START GIVEN RECORDS

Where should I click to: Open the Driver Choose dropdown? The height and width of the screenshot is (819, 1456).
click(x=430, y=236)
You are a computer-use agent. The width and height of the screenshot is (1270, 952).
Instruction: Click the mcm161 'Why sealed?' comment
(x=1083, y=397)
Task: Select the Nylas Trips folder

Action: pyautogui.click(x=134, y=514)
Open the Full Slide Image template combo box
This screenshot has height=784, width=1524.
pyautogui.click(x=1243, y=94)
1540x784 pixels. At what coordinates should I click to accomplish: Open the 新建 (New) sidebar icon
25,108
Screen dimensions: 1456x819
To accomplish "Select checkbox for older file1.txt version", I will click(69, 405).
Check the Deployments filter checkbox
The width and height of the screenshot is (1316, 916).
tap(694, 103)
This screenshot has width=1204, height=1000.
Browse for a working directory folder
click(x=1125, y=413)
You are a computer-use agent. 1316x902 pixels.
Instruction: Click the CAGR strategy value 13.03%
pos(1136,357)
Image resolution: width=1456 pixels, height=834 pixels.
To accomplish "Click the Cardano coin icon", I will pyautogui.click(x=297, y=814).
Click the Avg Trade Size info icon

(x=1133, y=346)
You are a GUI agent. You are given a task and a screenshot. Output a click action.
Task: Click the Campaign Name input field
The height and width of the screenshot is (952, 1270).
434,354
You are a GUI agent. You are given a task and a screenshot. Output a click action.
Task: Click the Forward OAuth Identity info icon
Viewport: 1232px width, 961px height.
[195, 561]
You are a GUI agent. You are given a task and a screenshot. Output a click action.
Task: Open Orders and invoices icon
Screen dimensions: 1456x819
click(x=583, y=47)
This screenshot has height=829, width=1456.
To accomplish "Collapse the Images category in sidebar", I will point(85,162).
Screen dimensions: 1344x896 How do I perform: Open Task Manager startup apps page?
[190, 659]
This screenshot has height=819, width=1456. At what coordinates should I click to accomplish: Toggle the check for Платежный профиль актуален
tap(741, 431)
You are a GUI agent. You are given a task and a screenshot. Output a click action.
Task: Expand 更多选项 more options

END GIVEN RECORDS

§ **WHAT YOU ARE ASKED TO DO**
Transcribe the listing shown above in full and without change.

§ **OUTPUT**
Where should I click to: Open the Driver Choose dropdown? The height and width of the screenshot is (819, 1456).
click(x=430, y=236)
You are a computer-use agent. The width and height of the screenshot is (1270, 952).
Instruction: Click the mcm161 'Why sealed?' comment
(x=1083, y=397)
Task: Select the Nylas Trips folder

Action: pyautogui.click(x=134, y=514)
Open the Full Slide Image template combo box
This screenshot has height=784, width=1524.
pyautogui.click(x=1243, y=94)
1540x784 pixels. At what coordinates should I click to accomplish: Open the 新建 (New) sidebar icon
25,108
Screen dimensions: 1456x819
To accomplish "Select checkbox for older file1.txt version", I will click(69, 405).
Check the Deployments filter checkbox
The width and height of the screenshot is (1316, 916).
tap(694, 103)
This screenshot has width=1204, height=1000.
Browse for a working directory folder
click(x=1125, y=413)
You are a computer-use agent. 1316x902 pixels.
Instruction: Click the CAGR strategy value 13.03%
pos(1136,357)
Image resolution: width=1456 pixels, height=834 pixels.
To accomplish "Click the Cardano coin icon", I will pyautogui.click(x=297, y=814).
Click the Avg Trade Size info icon

(x=1133, y=346)
You are a GUI agent. You are given a task and a screenshot. Output a click action.
Task: Click the Campaign Name input field
The height and width of the screenshot is (952, 1270).
434,354
You are a GUI agent. You are given a task and a screenshot. Output a click action.
Task: Click the Forward OAuth Identity info icon
Viewport: 1232px width, 961px height.
[195, 561]
You are a GUI agent. You are given a task and a screenshot. Output a click action.
Task: Open Orders and invoices icon
Screen dimensions: 1456x819
click(x=583, y=47)
This screenshot has height=829, width=1456.
To accomplish "Collapse the Images category in sidebar", I will point(85,162).
Screen dimensions: 1344x896 How do I perform: Open Task Manager startup apps page?
[190, 659]
This screenshot has height=819, width=1456. At what coordinates should I click to accomplish: Toggle the check for Платежный профиль актуален
tap(741, 431)
You are a GUI agent. You are given a task and a screenshot. Output a click action.
Task: Expand 更多选项 more options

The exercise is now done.